ISTANBUL
An Istanbul public prosecutor has ruled for nonsuit in President Recep Tayyip Erdogan’s legal case against Turkey's Hurriyet newspaper's news director, Izzet Dogan, citing a lack of evidence.
Last May, Erdogan took legal action against Dogan for apparently insulting and threatening him in an online story headlined: "World in shock: Death sentence for president who won 52 percent of the vote."
Erdogan’s case argued that the headline was “threatening him with the death penalty handed down to former president of Egypt, Mohamed Morsi”.

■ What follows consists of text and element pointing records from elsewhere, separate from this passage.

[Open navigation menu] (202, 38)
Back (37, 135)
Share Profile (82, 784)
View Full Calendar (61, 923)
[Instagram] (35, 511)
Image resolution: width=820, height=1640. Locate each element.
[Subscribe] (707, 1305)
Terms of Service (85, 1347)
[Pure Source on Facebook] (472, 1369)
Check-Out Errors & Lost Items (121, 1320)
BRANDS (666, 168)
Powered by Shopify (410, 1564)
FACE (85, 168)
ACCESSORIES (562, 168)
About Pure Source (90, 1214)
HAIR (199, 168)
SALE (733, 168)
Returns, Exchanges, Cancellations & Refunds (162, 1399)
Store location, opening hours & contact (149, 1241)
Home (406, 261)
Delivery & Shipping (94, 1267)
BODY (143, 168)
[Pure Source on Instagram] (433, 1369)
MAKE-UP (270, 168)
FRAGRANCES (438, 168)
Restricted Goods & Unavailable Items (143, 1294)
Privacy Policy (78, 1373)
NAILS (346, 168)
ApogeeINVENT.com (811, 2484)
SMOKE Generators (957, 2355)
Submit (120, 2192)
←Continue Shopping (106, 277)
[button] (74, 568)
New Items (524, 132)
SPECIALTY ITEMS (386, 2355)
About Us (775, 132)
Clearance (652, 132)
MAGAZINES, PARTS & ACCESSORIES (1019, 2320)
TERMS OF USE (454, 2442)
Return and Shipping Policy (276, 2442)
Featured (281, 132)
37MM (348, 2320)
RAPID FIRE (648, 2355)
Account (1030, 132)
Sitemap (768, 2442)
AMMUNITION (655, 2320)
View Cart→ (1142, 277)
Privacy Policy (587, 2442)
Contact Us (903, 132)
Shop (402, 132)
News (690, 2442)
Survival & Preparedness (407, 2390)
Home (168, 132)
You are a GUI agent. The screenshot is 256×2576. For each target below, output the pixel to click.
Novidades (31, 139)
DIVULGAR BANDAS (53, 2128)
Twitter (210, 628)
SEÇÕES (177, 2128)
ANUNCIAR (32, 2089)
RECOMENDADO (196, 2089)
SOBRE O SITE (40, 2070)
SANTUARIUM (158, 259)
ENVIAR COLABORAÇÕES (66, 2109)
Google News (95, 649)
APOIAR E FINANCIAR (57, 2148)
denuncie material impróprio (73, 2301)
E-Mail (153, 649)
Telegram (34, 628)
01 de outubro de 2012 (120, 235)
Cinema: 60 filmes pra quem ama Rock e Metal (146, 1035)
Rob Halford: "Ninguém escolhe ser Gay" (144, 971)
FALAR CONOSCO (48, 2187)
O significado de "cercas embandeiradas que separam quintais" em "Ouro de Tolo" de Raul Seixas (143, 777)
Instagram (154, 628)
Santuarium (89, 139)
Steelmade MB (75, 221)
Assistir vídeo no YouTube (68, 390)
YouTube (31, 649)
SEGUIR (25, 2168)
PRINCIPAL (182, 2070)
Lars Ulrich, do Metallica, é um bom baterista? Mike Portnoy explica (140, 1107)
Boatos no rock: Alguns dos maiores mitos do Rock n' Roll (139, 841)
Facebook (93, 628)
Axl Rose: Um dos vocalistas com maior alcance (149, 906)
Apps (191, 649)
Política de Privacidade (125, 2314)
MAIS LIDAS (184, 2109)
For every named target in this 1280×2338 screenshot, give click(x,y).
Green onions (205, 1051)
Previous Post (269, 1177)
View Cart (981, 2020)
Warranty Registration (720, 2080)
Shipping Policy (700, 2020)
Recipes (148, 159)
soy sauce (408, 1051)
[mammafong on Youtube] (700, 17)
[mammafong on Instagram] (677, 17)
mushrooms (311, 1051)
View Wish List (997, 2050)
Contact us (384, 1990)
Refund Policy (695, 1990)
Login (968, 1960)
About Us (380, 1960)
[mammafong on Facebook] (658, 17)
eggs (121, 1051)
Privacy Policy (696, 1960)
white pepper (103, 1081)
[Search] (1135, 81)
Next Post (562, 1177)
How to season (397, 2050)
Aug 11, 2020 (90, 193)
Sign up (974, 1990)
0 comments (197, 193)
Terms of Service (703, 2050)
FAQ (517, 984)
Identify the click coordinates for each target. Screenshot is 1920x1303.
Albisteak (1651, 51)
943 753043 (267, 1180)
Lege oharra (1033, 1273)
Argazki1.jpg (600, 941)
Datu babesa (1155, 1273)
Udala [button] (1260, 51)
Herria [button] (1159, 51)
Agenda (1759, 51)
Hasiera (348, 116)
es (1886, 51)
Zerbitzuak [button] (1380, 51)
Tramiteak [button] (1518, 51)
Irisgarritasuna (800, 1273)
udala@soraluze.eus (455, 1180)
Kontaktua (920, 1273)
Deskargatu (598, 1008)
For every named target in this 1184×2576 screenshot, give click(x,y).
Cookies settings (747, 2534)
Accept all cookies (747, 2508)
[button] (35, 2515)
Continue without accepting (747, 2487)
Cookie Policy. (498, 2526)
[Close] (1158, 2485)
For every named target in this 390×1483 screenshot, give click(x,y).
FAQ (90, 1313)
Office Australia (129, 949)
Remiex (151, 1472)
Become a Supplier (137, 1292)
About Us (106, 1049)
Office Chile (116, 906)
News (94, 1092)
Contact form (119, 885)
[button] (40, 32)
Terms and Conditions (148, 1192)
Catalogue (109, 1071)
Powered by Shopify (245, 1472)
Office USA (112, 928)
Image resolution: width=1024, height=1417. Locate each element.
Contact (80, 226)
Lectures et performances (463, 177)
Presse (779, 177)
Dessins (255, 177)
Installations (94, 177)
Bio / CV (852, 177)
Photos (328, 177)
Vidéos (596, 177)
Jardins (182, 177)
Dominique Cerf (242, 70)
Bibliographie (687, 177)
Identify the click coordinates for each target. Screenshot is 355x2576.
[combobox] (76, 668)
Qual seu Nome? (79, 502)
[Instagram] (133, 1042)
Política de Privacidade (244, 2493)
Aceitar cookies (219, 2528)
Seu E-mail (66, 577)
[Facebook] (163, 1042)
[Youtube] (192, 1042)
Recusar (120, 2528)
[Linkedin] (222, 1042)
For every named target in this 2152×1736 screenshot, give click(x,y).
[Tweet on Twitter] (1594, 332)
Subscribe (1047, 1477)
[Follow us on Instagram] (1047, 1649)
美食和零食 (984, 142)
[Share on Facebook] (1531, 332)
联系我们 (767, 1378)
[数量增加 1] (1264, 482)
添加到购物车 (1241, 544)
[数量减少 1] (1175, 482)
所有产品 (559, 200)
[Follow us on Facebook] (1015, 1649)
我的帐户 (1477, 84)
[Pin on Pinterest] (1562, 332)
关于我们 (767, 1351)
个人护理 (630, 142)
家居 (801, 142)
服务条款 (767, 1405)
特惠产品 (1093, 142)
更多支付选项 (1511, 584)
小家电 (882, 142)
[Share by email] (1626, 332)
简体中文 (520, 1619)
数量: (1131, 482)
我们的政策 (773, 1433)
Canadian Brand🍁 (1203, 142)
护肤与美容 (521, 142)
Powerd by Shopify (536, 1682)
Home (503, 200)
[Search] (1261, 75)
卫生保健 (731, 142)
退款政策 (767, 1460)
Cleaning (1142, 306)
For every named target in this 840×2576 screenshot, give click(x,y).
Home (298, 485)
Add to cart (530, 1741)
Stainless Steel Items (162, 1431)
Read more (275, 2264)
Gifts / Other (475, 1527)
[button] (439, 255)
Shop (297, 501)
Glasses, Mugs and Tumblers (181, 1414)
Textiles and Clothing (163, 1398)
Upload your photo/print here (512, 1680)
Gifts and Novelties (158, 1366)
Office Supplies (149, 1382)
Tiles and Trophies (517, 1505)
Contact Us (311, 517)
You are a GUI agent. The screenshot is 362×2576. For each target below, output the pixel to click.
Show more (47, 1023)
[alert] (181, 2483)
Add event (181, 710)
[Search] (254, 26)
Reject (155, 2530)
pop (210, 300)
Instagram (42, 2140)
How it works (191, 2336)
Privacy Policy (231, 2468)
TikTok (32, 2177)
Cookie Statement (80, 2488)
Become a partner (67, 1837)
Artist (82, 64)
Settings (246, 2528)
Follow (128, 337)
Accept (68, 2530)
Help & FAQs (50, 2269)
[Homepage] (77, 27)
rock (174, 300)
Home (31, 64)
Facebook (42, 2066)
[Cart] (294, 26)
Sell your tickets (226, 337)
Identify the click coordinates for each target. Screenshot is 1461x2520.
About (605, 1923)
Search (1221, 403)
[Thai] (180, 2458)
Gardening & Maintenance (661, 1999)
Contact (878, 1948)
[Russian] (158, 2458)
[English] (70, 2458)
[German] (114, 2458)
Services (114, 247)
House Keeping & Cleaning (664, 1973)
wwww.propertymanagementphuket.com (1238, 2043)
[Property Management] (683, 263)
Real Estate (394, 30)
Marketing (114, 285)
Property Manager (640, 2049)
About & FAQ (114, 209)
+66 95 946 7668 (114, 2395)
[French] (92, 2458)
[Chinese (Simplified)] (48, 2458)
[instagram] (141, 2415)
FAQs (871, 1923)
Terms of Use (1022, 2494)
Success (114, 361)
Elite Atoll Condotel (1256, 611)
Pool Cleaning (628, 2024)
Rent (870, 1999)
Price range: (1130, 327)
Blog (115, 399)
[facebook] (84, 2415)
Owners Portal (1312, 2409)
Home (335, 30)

The Muslim Brotherhood leader was sentenced to death last June over charges of espionage and a mass jailbreak incident in 2011 during demonstrations that removed the then Egyptian leader, Hosni Mubarak.
Erdogan, Turkey's 12th President, was elected on August 10, 2014, also with around 52 percent of the vote.
The Turkish leader’s case accused the newspaper of “insulting and threatening a president”, “inciting the public to armed action against the Turkish Republic”, “praising the crime and the offender” and of working “to demolish the constitutional order”.
However, according to today’s verdict, the Hurriyet story was published with a video of Erdogan criticizing the death penalty handed down to Morsi, with an accompanying headline: "First reaction from Erdogan to death sentence in Egypt."
The prosecutor, Mustafa Gokay, said that the story was within the framework of freedom of the press and that there was an overall lack of evidence on which to file a criminal case.